Non-tenure-track faculty members who have expressed concerns about their treatment at the university could soon see changes, after the University Senate voted Thursday to accept a set of task force recommendations.
The recommendations deal mainly with pay and promotional issues and seek to address gaps in the handling of non-tenure-track faculty and their tenured counterparts. Now that the senate has accepted the recommendations, various senate subcommittees will review each of the 21 proposed changes next school year, nearly two years after the Non-Tenure-Track Faculty Task Force was created.
“I would rather see it done right than see it done rushed,” said Thomas Holtz, the task force’s co-chairman.
Although some awareness of the issues already exists, the report could be a step toward broader understanding, Holtz said.
“I think all the NTT faculty have been sort of aware of issues of themselves and maybe other people in their own unit,” Holtz said. “They’ve been pretty aware of some of the specific issues but not seeing the bigger picture.”
The task force identified many concerns: Non-tenure-track faculty members work too much for too little pay, have limited upward mobility, work under misleading titles and receive administrative treatment that lags behind that of tenure-track members.
“I’m still paid what I was paid 11 years ago, when I started working at this university,” Sabrina Baron, a part-time lecturer and non-tenure-track faculty member, told senators at the meeting.
From behind the podium, senate Chairwoman Martha Nell Smith grimaced.
“I was horrified,” she said after the meeting. “That just appalled me.”

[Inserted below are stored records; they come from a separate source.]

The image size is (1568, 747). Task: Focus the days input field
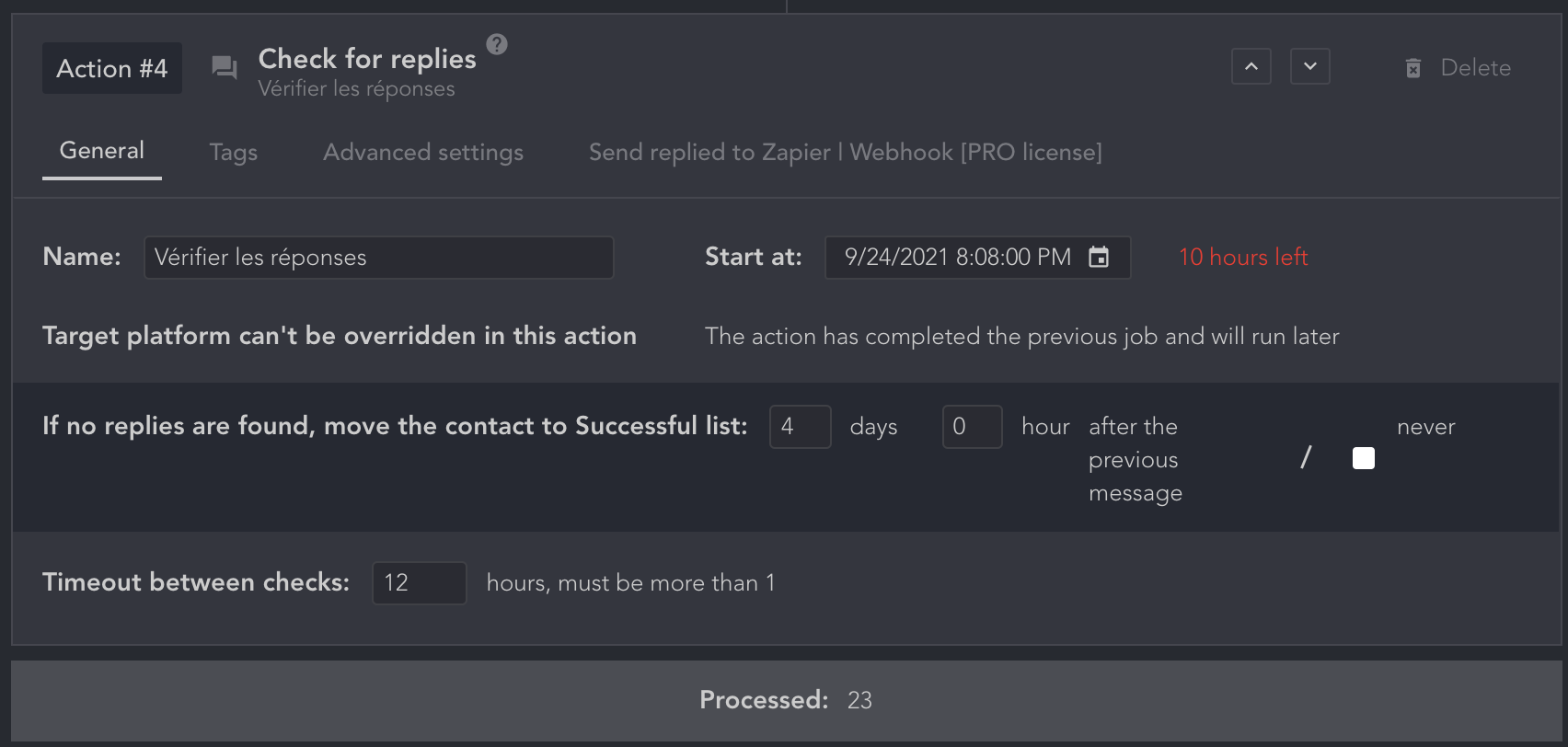[x=800, y=427]

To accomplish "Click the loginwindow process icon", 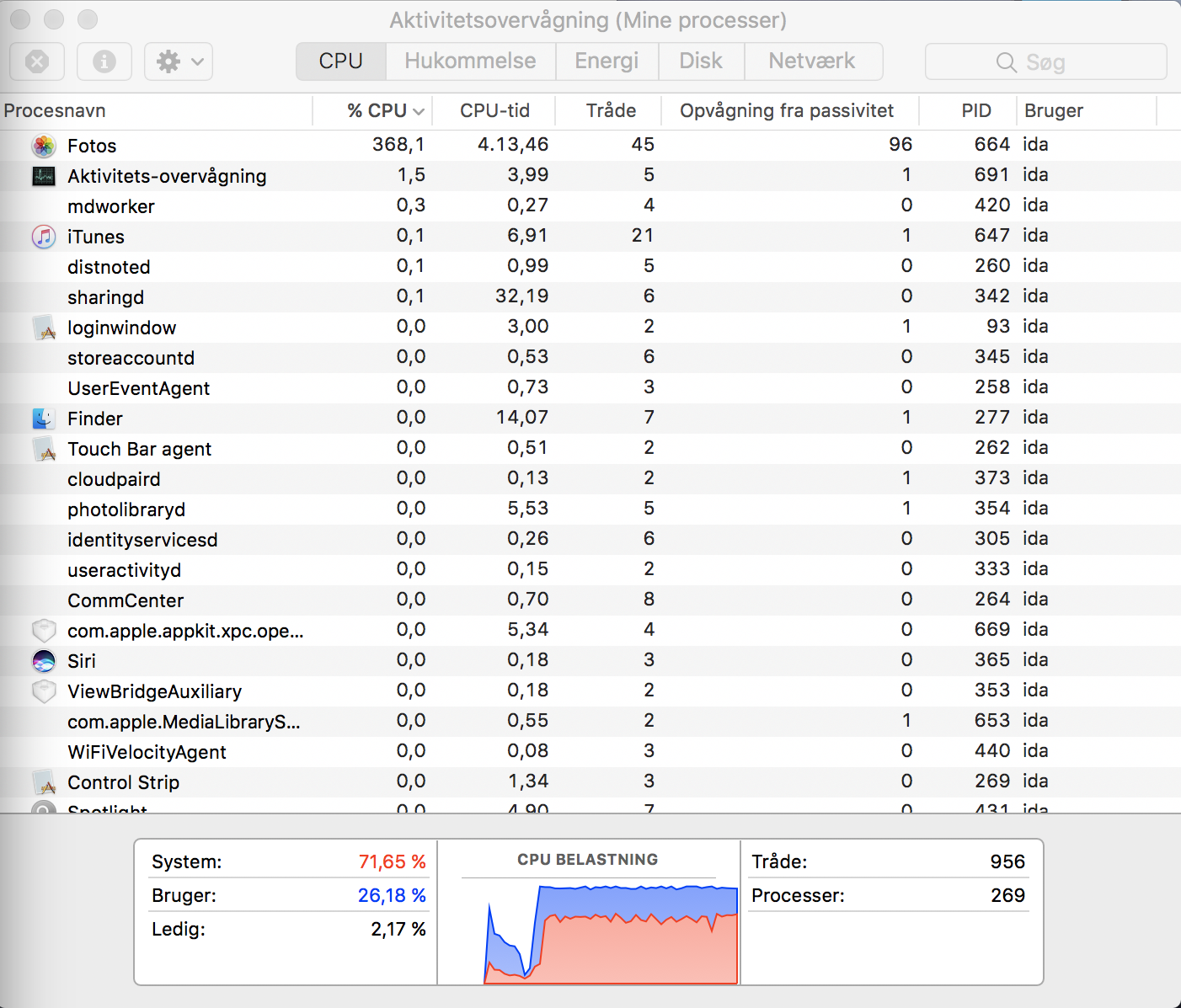I will (x=44, y=328).

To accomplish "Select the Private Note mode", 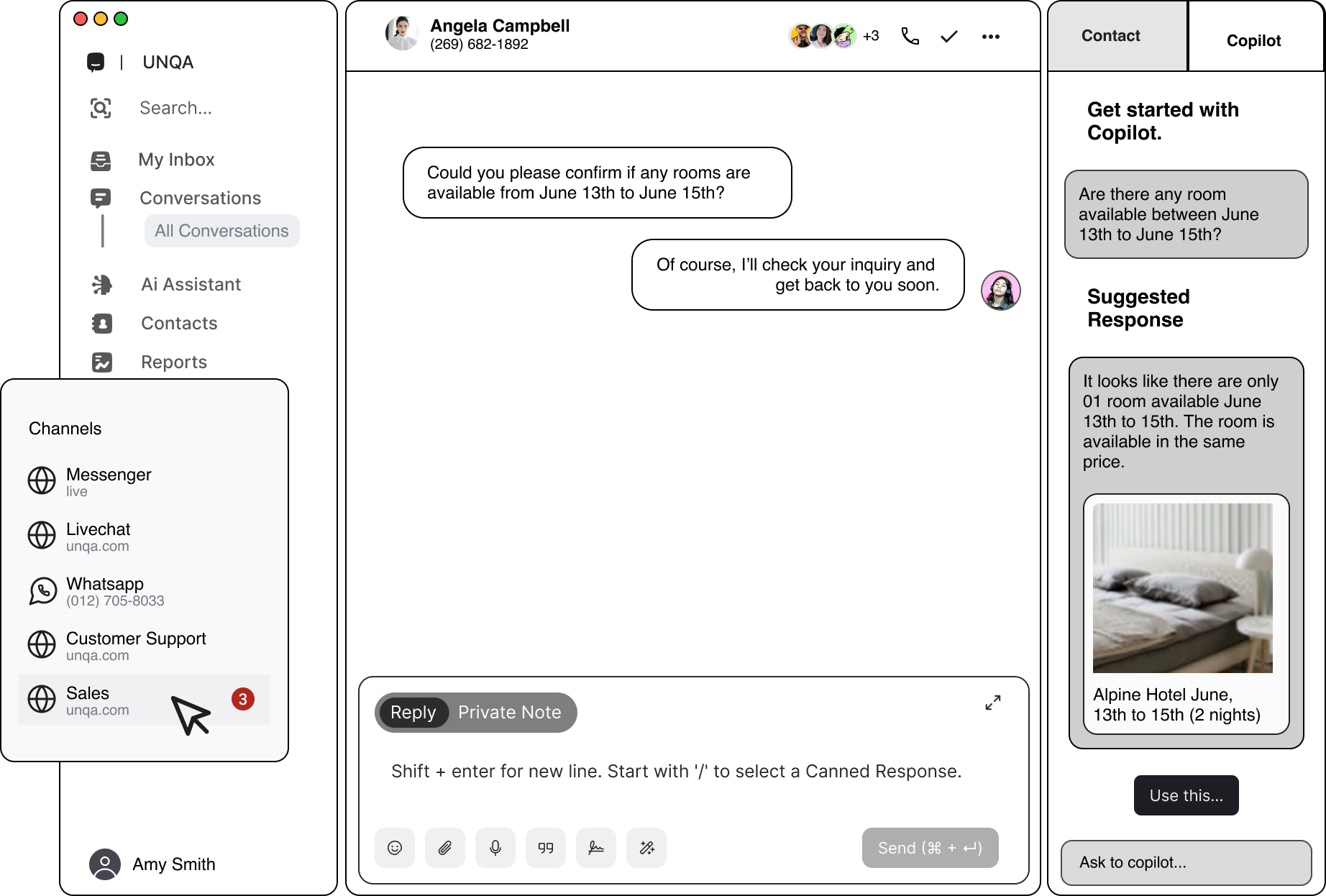I will click(509, 713).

The task force’s recommendations could greatly impact the university if implemented because non-tenure-track employees constitute a majority of the faculty. About 3,000 non-tenure-track faculty members work in instructional, research and service capacities, compared to about 1,600 tenure-track faculty members, the task force found.
Over time, non-tenure-track faculty have taken on more of the university’s teaching load, and the breadth of their role on the campus surprised even Holtz. Non-tenure-track faculty are now teaching 40 percent of the university’s total credit hours, the same as tenure-track faculty.
“The NTT faculty are, in fact, a majority on campus, which is something that I wasn’t specifically aware of,” he said. “I suppose if I sat down and started thinking about it, I would have realized it. Seeing the actual counts really brings this to light.”
Scott Wible, professional writing program director, said non-tenure-track faculty members are critical members of his department, doing work that “demands a lot of time and energy.”
“They help us to advance the university’s collective teaching and research mission,” he told senators.
The task force’s recommendations are broad, generally avoiding hard numbers and leaving some leeway for implementation if they eventually pass the senate in individual votes.
One provision calls for the senate and Provost Mary Ann Rankin to “collaborate with the relevant bodies on campus” to place more non-tenure-track faculty in the senate, where they are drastically outnumbered by tenured senators.
Smith said any discussion of increasing their representation in the body ought to extend beyond the hard numbers.
“The various contributions that people make and how much time they spend on task and what their work is really does vary. It’s different if you’re tenure-track,” she said. “I think that any adjustment to senate representation cannot be just looking at numbers because I think that’s a very simplistic way to analyze.”
The issue of how to treat non-tenure-track faculty has extended beyond this university, several senators said.
“This is a great step in leadership for the University of Maryland. This is not just a conversation on campus,” Baron said. “This is a nationwide conversation.”